• [PROBLEM REQUIREMENTS]:
Lines before the one containing "You are a computer-use" are to be left out; that line and every line after it, through the last line below, are to be reproduced exactly.

Extracted records
========================================
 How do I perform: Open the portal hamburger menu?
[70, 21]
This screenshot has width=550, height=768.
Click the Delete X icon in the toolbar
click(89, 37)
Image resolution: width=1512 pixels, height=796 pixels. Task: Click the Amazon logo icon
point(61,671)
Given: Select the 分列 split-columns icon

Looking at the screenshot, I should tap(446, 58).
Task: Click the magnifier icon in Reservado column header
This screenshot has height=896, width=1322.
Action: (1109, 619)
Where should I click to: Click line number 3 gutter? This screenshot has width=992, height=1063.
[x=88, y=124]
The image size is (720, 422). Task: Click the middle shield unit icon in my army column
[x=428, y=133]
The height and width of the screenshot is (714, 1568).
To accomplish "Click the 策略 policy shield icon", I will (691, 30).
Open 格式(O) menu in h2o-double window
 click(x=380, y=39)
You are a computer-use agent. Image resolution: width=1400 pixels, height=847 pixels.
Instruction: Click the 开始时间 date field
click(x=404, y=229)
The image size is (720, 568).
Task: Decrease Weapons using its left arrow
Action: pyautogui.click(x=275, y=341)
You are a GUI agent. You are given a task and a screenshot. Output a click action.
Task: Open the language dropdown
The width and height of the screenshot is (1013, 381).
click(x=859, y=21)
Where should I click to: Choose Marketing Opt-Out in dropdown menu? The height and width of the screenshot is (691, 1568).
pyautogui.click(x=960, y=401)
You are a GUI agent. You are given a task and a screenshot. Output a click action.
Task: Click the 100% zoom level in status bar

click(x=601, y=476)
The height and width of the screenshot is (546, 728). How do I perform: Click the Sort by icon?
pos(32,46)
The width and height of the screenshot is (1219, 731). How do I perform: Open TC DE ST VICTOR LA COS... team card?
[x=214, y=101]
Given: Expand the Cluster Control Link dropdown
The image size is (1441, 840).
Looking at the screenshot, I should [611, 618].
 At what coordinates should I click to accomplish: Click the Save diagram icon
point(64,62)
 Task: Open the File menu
========================================
• [WRITTEN ANSWER]:
You are a computer-use agent. Image resolution: width=1400 pixels, height=847 pixels.
Instruction: Click the 开始时间 date field
click(x=404, y=229)
The image size is (720, 568).
Task: Decrease Weapons using its left arrow
Action: pyautogui.click(x=275, y=341)
You are a GUI agent. You are given a task and a screenshot. Output a click action.
Task: Open the language dropdown
The width and height of the screenshot is (1013, 381).
click(x=859, y=21)
Where should I click to: Choose Marketing Opt-Out in dropdown menu? The height and width of the screenshot is (691, 1568).
pyautogui.click(x=960, y=401)
You are a GUI agent. You are given a task and a screenshot. Output a click action.
Task: Click the 100% zoom level in status bar

click(x=601, y=476)
The height and width of the screenshot is (546, 728). How do I perform: Click the Sort by icon?
pos(32,46)
The width and height of the screenshot is (1219, 731). How do I perform: Open TC DE ST VICTOR LA COS... team card?
[x=214, y=101]
Given: Expand the Cluster Control Link dropdown
The image size is (1441, 840).
Looking at the screenshot, I should [611, 618].
 At what coordinates should I click to accomplish: Click the Save diagram icon
point(64,62)
 Task: Open the File menu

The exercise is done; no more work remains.